Badri giró la silla para mirar la ventana y Dunworthy se preguntó si tampoco él podía soportarlo.

– Cometí un error en las coordenadas cuando volví a introducirlas -manifestó Badri, contemplando la lluvia-. Los datos eran erróneos.

Dunworthy debería decirle que tenía fiebre, que estaba enfermo. Debería decirle que la confusión mental era uno de los primeros síntomas. Debería decirle que no fue culpa suya.

– No me di cuenta de que estaba enfermo -prosiguió Badri, tirando de la bata como había tirado de las sábanas en su delirio-. Tuve dolor de cabeza toda la mañana, pero no le hice caso y fui a trabajar en la red. Tendría que haber advertido que algo iba mal y abortado el lanzamiento.
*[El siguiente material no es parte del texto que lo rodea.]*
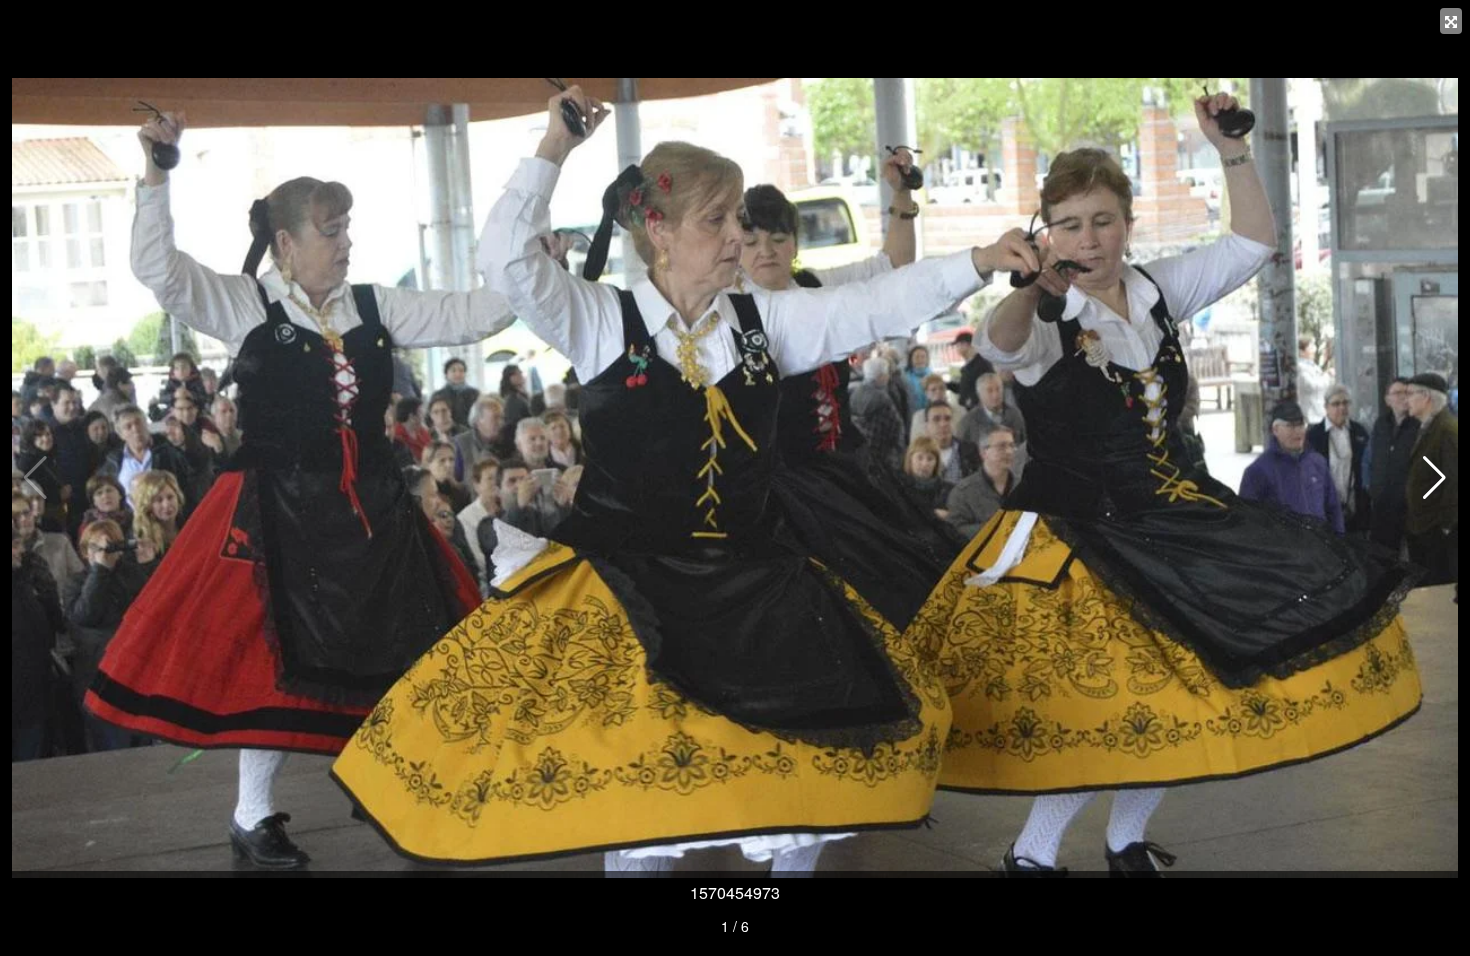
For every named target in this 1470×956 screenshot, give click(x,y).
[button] (1434, 478)
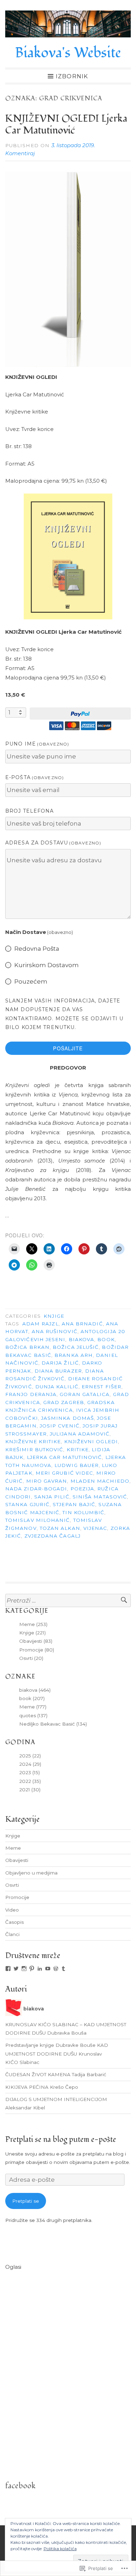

Y yo tendría que haberme negado a tutorarla, tendría que haber insistido a Gilchrist para que hiciera comprobaciones de parámetros, tendría que haberle hecho abrir la red en cuanto dijiste que algo fallaba.

– Tendría que haber abierto la red el día que usted cayó enfermo y no haber esperado al encuentro -se lamentó Badri, retorciendo el cinturón entre los dedos-. Tendría que haberla abierto enseguida.

Dunworthy miró automáticamente la pared sobre la cabeza de Badri, pero no había ninguna pantalla sobre la cama. Badri ni siquiera llevaba un parche de temp. Se preguntó si era posible que no supiera que Gilchrist había desconectado la red, si en su preocupación por que sanara no se lo habían dicho, igual que a él le habían ocultado la noticia de la muerte de Mary.

– Se negaron a dejarme salir del hospital. Tendría que haberlos obligado a dejarme ir.

Tendré que decírselo, pensó Dunworthy, pero no lo hizo. Permaneció allí en silencio, viendo a Badri torturar el cinturón, sintiéndose infinitamente apenado por él.